▶ _WHAT THE TASK REQUIRES_: Starting with the line containing "Image resolution: width=220, height=1415." and continuing through the line containing "Unterstützung (101, 214)", write those lines as a JSON list of strings with one string per line, leaving out any blank lines.

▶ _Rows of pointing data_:
+++

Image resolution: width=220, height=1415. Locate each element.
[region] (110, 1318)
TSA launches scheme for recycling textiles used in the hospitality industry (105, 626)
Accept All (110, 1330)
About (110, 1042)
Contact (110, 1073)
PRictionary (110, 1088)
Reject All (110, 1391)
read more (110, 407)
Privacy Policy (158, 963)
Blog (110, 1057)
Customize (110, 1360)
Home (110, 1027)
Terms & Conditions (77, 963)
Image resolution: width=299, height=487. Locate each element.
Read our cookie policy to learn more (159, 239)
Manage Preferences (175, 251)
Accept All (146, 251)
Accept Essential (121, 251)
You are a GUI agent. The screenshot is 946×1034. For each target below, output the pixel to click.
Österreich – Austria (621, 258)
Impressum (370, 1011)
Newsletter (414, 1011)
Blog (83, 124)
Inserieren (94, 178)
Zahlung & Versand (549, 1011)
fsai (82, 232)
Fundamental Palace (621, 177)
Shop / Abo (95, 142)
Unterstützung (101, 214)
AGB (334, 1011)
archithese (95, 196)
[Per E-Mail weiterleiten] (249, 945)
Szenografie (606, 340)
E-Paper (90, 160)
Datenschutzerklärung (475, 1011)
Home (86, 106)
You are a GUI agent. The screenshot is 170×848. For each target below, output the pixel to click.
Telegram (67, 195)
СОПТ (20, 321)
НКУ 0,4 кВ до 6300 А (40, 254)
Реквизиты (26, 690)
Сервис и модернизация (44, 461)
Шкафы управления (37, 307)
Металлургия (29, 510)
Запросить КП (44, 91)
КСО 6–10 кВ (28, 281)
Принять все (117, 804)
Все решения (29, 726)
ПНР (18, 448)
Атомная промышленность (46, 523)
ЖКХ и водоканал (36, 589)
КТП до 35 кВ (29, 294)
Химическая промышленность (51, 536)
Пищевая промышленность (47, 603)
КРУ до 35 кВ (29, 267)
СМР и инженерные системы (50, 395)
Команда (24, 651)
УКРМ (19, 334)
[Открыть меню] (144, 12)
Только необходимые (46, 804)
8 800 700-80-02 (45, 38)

+++

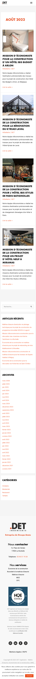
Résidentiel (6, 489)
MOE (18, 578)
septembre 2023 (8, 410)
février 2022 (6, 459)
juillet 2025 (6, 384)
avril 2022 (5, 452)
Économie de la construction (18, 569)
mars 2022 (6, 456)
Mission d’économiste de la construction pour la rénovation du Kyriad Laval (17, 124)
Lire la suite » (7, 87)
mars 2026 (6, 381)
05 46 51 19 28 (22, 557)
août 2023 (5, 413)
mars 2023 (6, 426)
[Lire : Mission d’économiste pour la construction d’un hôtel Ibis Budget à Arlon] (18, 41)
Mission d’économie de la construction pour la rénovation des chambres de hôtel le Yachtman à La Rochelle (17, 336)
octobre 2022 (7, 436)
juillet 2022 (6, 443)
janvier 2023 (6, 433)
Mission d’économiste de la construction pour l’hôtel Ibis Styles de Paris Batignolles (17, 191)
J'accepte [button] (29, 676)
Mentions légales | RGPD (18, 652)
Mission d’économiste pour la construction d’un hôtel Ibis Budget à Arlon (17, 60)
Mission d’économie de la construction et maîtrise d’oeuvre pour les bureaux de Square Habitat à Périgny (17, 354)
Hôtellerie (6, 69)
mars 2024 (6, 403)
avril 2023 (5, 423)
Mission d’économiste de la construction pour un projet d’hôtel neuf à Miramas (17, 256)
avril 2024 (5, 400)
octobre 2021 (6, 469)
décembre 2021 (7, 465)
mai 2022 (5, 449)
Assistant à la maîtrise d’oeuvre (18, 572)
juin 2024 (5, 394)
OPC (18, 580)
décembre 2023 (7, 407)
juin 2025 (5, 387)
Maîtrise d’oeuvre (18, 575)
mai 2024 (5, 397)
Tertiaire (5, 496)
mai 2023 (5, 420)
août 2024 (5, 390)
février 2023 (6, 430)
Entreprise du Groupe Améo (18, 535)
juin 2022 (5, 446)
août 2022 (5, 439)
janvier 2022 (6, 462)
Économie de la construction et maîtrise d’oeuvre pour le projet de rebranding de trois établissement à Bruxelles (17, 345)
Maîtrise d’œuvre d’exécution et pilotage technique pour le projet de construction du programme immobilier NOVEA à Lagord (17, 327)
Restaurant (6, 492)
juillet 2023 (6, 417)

+++

▶ _RESULT FOR THIS EXERCISE_:
[
  "Image resolution: width=220, height=1415. Locate each element.",
  "[region] (110, 1318)",
  "TSA launches scheme for recycling textiles used in the hospitality industry (105, 626)",
  "Accept All (110, 1330)",
  "About (110, 1042)",
  "Contact (110, 1073)",
  "PRictionary (110, 1088)",
  "Reject All (110, 1391)",
  "read more (110, 407)",
  "Privacy Policy (158, 963)",
  "Blog (110, 1057)",
  "Customize (110, 1360)",
  "Home (110, 1027)",
  "Terms & Conditions (77, 963)",
  "Image resolution: width=299, height=487. Locate each element.",
  "Read our cookie policy to learn more (159, 239)",
  "Manage Preferences (175, 251)",
  "Accept All (146, 251)",
  "Accept Essential (121, 251)",
  "You are a GUI agent. The screenshot is 946×1034. For each target below, output the pixel to click.",
  "Österreich – Austria (621, 258)",
  "Impressum (370, 1011)",
  "Newsletter (414, 1011)",
  "Blog (83, 124)",
  "Inserieren (94, 178)",
  "Zahlung & Versand (549, 1011)",
  "fsai (82, 232)",
  "Fundamental Palace (621, 177)",
  "Shop / Abo (95, 142)",
  "Unterstützung (101, 214)"
]